Former international footballer Luís Figo expresses confidence
At a moment when confidence seems a short commodity, former Portugal international footballer Luís Figo has come up with a lot of it. He believes Portugal’s national men’s team’s chances of winning the 2022 to be held in Qatar shortly are good – and he is confident that Portugal’s joint bid with Spain to hold the 2030 World Cup will be successful.
Talking at the Football Talks forum in Oeiras near Lisbon yesterday, the official ambassador for the national men’s team said: “I think Portugal have one of the best national teams in the world. Success in a World Cup or a European Championship depends on many factors, not only on individual and collective quality, but I have every hope that Portugal, after a more complicated qualification, will be able to express their full value and achieve their goals, which are to reach the final and win the World Cup.”
In the group stage of the World Cup finals in Qatar, Portugal are to face Ghana on 24 November, Uruguay on 28 November and South Korea, coached by Portugal’s own Paulo Bento, on 2 December. The event is to run from 20 November to 18 December.
Figo, who played for Sporting, Barcelona, Real Madrid and Inter Milan, praised the abilities of Portugal’s captain, Cristiano Ronaldo, despite his current difficulties at Manchester United.
“I have no doubts about the quality, delivery and professionalism of Cristiano,” he said. “I’m sure he will perform at the World Cup in the best possible conditions and I think Portugal can be relaxed about what he can give to the national team.”
The United forward was cited by Figo as one of the possible faces for a campaign to promote Portugal abroad, during a conference that also featured former professional basketball player Ticha Penicheiro, Porto city councillor Catarina Araújo, the president of Portugal’s national tourist board, Luís Araújo, and Paulo Salgado, of the University of the Minho, in northern Portugal.
“I think we have some of the best sportsmen and women in the world, with a historical dimension that reaches all parts of the world,” said Figo. “We have a brand and some values that go along with the greatness of these sportsmen and women, but I think it’s an idea. I miss having the promotion of our country, globally, with national values.”
Speaking in the mixed zone at the Cidade do Futebol, in Oeiras, Figo said that he shared the confidence expressed earlier this week by the Slovenian president of UEFA, Aleksander Ceferin, in the success of the joint Iberian bid to host the 2030 World Cup.
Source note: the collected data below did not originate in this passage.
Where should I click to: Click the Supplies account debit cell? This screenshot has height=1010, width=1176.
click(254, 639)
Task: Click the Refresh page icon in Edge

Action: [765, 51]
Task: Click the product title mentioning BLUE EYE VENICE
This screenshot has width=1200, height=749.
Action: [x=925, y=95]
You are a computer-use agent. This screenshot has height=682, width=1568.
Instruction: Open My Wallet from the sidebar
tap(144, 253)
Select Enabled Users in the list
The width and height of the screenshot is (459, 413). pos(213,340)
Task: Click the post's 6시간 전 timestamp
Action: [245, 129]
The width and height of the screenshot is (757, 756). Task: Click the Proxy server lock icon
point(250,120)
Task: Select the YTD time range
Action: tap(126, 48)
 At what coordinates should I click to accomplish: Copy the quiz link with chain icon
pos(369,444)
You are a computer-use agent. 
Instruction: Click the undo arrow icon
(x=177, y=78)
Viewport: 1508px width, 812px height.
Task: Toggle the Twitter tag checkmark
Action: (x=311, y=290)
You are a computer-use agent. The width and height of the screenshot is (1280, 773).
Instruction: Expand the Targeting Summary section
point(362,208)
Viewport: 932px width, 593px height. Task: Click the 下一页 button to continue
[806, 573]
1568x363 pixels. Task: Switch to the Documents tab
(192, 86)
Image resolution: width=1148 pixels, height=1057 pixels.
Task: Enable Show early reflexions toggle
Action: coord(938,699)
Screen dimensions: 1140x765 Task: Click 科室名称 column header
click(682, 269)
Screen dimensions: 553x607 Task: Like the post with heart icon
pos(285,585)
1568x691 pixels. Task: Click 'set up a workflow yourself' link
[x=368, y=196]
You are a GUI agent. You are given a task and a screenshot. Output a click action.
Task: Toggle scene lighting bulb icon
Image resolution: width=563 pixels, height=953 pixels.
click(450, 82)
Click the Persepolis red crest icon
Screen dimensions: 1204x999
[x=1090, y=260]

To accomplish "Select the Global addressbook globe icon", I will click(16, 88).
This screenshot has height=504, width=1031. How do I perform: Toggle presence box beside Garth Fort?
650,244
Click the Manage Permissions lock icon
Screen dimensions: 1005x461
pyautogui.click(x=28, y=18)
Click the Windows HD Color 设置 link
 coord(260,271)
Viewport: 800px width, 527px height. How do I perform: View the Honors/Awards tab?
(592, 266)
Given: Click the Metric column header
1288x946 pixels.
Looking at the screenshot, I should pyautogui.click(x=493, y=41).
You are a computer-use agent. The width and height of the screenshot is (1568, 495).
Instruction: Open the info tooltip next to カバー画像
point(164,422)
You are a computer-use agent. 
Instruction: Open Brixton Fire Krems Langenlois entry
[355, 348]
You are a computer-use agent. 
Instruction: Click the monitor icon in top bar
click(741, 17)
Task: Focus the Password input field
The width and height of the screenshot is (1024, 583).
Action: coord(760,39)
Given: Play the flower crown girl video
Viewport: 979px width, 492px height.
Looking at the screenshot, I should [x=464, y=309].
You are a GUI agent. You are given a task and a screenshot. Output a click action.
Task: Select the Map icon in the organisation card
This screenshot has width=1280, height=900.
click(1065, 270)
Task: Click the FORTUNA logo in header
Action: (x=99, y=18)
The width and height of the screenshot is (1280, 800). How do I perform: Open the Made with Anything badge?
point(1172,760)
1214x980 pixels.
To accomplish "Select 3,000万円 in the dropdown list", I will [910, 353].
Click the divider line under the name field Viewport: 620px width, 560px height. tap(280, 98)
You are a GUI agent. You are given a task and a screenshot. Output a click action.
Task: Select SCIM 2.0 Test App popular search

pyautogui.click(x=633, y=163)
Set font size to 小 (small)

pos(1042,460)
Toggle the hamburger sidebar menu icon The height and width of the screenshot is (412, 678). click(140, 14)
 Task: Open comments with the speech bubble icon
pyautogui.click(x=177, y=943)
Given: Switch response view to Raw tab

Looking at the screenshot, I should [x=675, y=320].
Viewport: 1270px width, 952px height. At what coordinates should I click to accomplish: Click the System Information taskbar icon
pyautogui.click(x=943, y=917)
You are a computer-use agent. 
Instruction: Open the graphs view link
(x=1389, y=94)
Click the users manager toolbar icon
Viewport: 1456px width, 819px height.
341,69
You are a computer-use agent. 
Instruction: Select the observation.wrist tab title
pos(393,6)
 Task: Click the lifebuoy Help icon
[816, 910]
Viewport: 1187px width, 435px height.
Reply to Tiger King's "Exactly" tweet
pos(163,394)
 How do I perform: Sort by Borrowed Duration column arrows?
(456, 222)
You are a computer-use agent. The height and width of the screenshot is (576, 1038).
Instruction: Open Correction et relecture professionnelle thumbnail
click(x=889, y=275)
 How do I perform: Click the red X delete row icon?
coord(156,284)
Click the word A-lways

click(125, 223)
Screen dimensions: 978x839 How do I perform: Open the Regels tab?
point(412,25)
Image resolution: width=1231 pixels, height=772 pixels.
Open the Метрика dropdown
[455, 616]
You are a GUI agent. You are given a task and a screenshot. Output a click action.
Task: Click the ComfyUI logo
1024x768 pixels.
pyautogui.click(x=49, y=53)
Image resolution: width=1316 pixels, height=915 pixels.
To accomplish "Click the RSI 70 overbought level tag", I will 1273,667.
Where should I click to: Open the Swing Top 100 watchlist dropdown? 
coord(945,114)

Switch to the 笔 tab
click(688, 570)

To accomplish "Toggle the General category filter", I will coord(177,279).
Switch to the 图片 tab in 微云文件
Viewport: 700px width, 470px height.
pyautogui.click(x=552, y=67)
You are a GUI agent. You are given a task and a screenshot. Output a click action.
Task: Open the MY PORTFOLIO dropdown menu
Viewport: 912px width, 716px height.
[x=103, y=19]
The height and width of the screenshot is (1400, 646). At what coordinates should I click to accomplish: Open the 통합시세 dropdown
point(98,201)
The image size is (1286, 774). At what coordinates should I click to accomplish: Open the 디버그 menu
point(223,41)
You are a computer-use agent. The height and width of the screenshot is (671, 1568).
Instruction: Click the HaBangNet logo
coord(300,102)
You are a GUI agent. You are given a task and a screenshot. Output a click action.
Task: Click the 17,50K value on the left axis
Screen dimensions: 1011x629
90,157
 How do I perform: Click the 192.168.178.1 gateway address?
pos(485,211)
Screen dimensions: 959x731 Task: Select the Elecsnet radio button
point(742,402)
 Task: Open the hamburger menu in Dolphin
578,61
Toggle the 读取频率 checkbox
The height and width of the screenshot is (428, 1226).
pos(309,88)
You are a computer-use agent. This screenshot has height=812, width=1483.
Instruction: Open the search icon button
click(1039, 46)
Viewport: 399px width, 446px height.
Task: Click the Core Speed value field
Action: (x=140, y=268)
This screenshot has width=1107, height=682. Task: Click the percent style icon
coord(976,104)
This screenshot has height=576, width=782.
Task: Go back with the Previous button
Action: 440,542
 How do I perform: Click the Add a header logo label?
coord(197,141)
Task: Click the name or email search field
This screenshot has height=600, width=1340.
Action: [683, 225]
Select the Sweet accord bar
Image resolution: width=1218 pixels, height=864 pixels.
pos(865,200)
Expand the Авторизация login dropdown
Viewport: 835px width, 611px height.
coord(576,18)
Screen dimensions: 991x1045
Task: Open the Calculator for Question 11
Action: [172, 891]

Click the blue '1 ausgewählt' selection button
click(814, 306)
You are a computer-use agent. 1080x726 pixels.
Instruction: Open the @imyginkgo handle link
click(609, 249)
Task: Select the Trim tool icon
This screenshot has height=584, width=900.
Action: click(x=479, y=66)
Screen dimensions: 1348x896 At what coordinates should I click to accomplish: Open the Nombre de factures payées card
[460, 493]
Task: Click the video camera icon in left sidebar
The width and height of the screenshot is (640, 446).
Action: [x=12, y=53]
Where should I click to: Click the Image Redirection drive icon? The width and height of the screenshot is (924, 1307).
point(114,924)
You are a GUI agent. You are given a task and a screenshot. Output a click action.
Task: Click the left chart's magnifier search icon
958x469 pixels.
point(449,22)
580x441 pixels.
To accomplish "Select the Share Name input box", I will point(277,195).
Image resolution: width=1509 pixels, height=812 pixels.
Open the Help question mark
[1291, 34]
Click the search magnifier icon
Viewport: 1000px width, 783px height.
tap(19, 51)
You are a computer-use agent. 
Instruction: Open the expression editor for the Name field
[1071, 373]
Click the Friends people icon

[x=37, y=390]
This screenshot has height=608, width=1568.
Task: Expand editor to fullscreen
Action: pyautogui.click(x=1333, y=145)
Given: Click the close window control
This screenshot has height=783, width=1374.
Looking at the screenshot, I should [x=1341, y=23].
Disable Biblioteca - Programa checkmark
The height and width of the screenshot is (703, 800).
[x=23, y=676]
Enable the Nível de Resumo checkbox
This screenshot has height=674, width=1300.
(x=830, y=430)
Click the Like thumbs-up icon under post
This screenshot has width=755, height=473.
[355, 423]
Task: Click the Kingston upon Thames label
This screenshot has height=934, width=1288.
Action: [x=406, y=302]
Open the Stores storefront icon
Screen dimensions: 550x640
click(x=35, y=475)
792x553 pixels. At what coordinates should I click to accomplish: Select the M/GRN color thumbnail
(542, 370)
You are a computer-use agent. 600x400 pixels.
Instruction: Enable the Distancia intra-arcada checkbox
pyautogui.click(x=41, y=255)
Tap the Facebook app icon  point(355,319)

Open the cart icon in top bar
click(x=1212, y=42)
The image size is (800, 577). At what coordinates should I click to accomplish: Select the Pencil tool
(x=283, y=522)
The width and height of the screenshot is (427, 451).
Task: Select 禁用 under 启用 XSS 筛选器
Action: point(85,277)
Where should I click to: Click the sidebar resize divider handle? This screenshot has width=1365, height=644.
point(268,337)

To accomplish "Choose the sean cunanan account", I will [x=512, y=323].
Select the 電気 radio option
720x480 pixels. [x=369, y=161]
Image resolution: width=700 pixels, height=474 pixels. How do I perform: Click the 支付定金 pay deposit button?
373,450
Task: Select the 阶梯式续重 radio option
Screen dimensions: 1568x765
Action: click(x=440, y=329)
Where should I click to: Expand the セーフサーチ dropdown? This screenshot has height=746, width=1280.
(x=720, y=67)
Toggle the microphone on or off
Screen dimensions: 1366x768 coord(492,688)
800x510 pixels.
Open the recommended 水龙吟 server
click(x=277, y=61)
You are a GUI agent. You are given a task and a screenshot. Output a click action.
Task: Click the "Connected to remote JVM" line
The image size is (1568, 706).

“If the UEFA president is confident, I have to be too,” he said. “Not only because I am Portuguese, but because Portugal and Spain have already proven they can successfully host major sporting events. Organising the World Cup is a privilege, in terms of image and promotion it is extremely positive for the country”.
The former footballer was also asked about the repercussions of the documentary ‘The Figo Affair: The Transfer that Changed Football’ but said that he had not changed his point of view.
“I lived it, so I don’t feel differently,” he said. “Whoever didn’t live it, whoever criticised or praised it, may have a different point of view, but my feeling is the same as it was twenty-two years ago.”
Football Talks ended on Tuesday, the second day of a forum based on themes related to the five pillars identified in the strategic plan of the Portuguese Football Federation (FPF) for the period to 2030: Childhood and Growth, Football for All, Quality of Play, Involvement and Ecosystem Sustainability.